BEGIN Material for this task
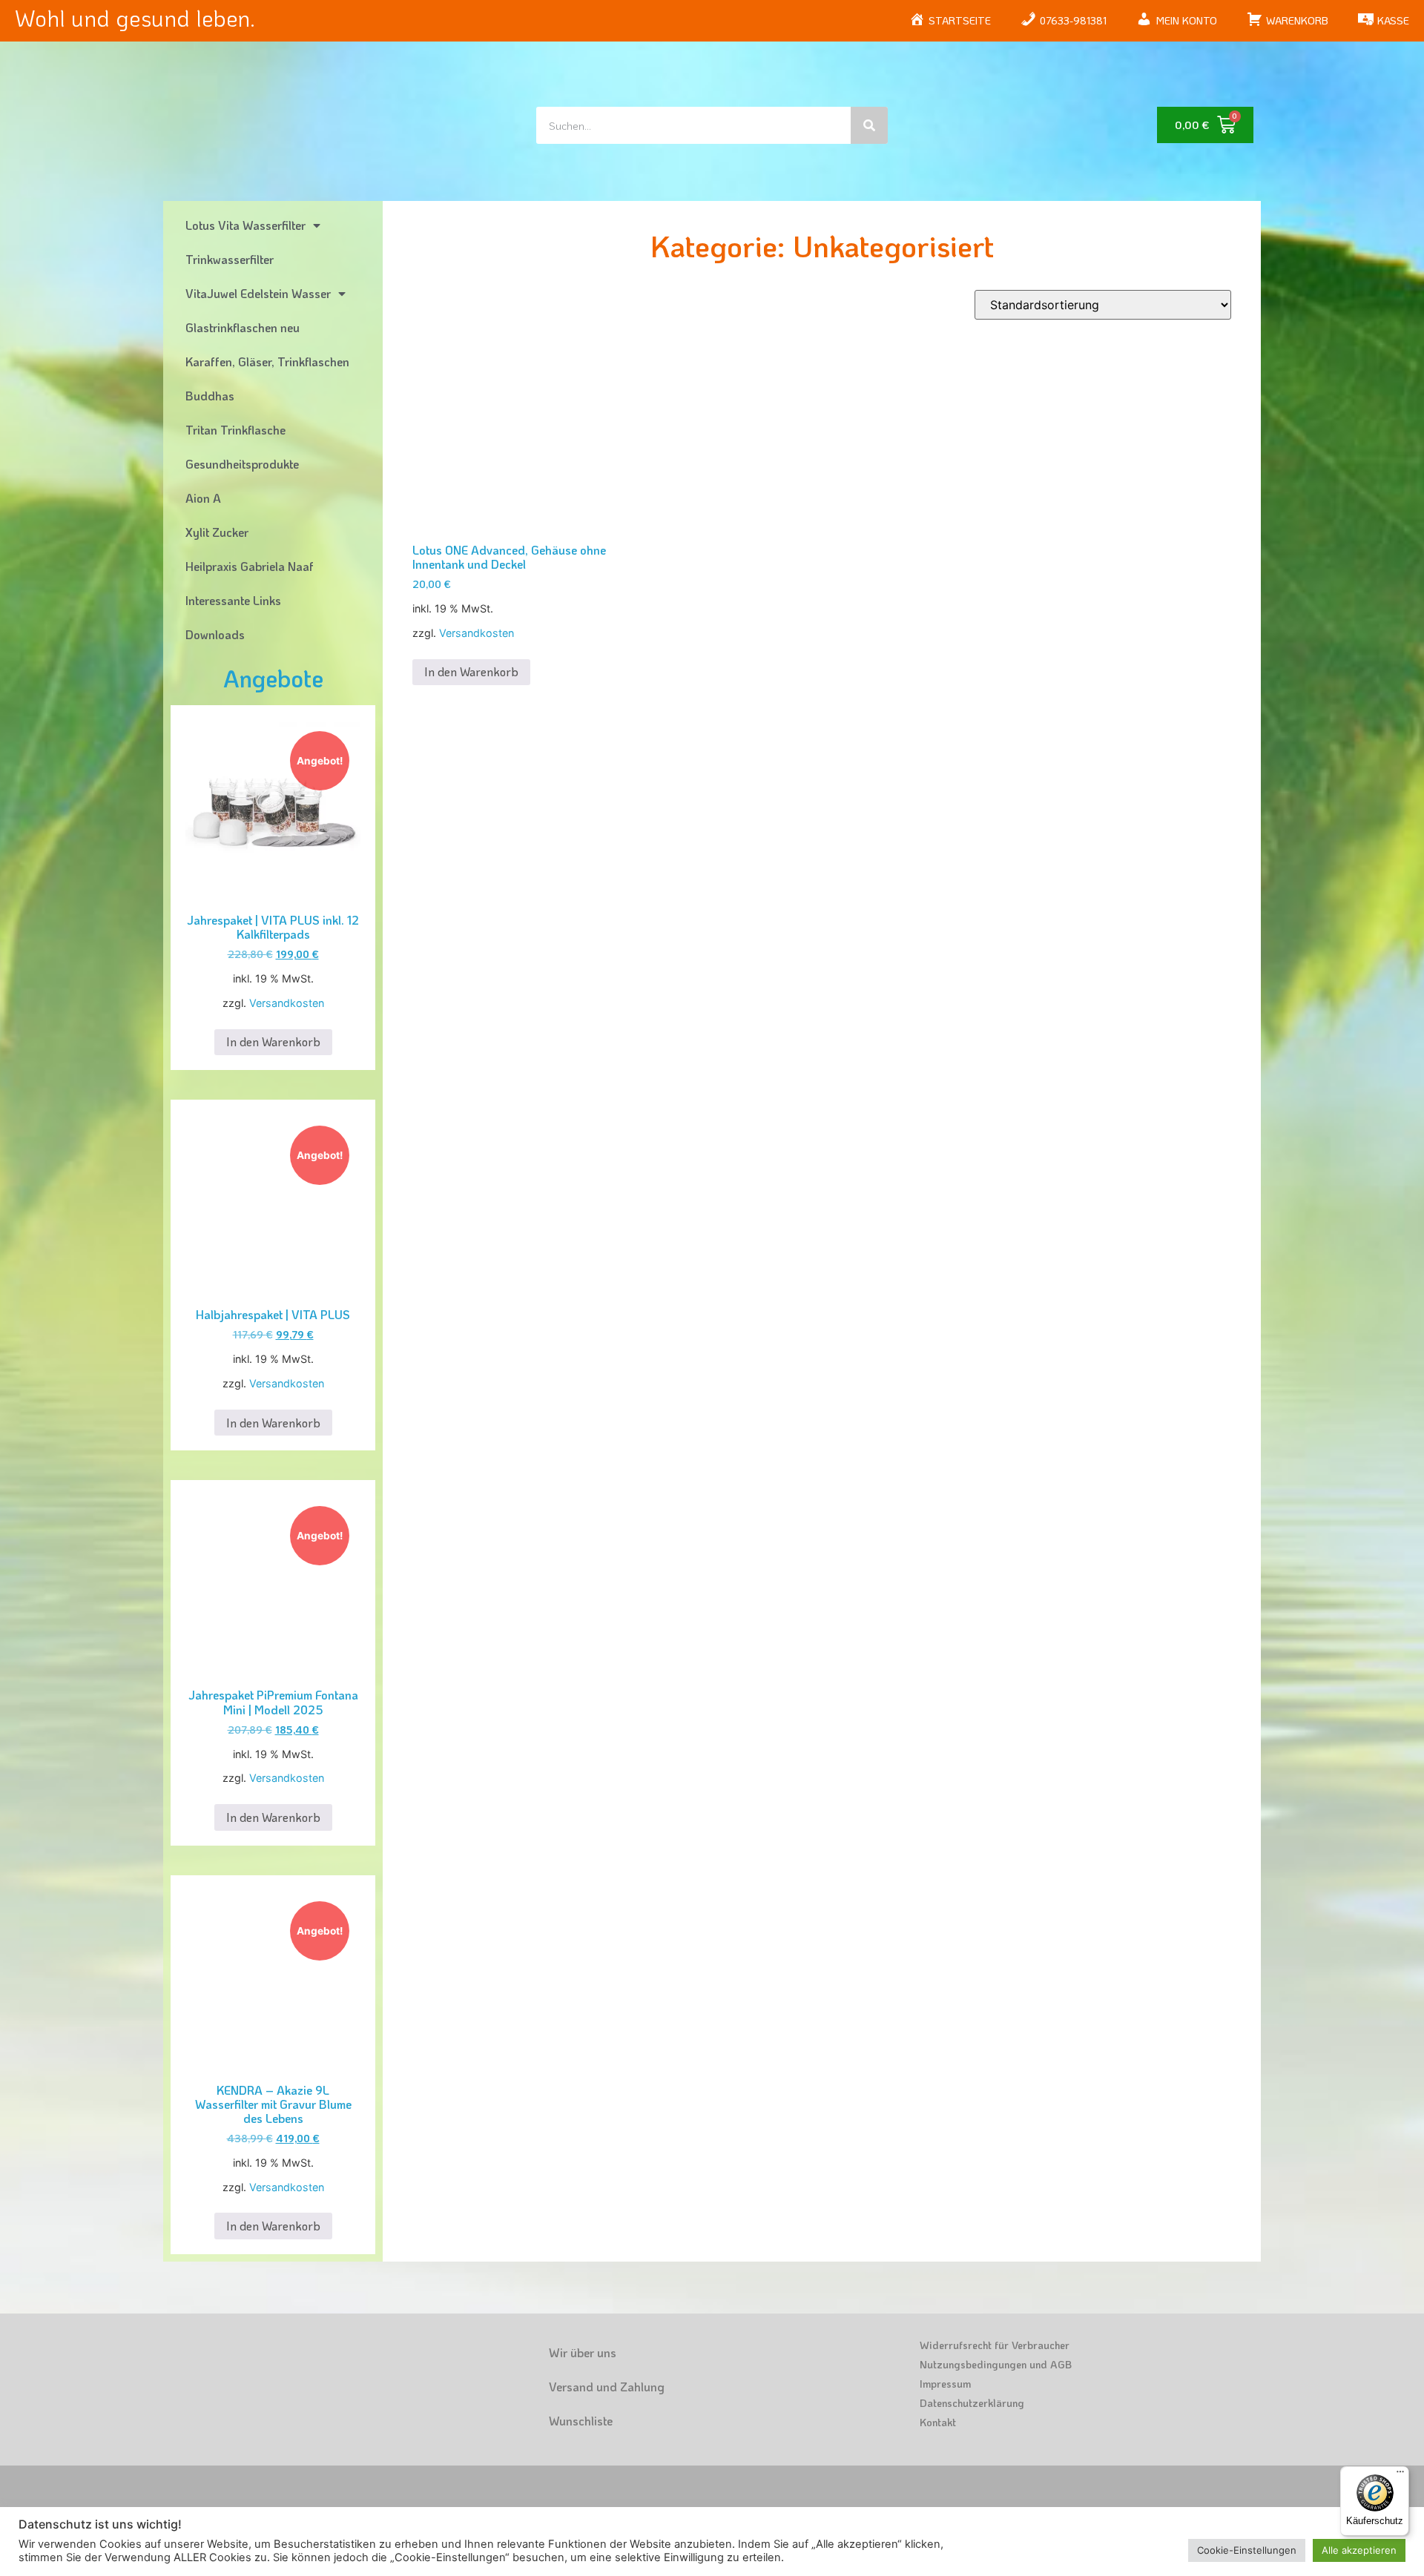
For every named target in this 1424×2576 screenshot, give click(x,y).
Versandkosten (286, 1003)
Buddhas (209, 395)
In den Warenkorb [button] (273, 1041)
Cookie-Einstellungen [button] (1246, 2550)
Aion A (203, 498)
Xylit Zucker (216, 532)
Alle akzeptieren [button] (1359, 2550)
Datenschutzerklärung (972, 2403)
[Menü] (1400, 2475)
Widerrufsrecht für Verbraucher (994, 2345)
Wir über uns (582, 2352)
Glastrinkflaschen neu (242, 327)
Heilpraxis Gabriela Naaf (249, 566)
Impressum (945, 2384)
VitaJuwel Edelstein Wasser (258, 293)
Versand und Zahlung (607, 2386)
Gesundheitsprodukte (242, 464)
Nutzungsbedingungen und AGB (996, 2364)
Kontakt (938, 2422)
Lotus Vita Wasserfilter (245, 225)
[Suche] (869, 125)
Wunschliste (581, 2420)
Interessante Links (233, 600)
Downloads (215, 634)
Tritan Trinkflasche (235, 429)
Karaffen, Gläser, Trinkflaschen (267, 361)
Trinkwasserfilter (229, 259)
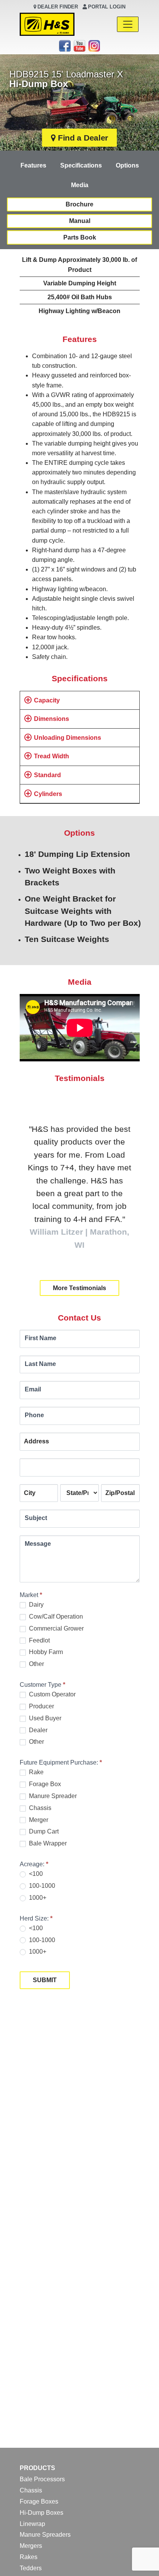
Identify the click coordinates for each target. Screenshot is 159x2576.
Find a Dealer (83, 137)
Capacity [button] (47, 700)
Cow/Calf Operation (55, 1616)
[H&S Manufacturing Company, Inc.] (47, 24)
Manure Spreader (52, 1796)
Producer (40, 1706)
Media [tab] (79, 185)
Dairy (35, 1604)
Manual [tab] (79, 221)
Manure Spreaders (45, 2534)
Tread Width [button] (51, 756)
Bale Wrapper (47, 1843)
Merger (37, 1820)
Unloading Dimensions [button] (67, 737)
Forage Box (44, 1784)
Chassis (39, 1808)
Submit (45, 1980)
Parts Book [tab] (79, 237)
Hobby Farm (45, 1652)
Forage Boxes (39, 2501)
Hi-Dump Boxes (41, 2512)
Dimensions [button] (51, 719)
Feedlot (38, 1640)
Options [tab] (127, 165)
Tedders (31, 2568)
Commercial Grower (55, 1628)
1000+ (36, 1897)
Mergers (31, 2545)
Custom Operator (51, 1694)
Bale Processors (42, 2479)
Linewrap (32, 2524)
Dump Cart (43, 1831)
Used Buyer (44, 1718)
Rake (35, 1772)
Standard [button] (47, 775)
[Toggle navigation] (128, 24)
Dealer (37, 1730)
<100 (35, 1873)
END Material for this task
■ **Exercise prompt**: Read the entries above, then pull out the lines that include "target".

■ **Answer area**:
For every named target in this 1424×2576 screenshot, give click(x,y).
Identify the click coordinates for each target. Screenshot is 159x2576.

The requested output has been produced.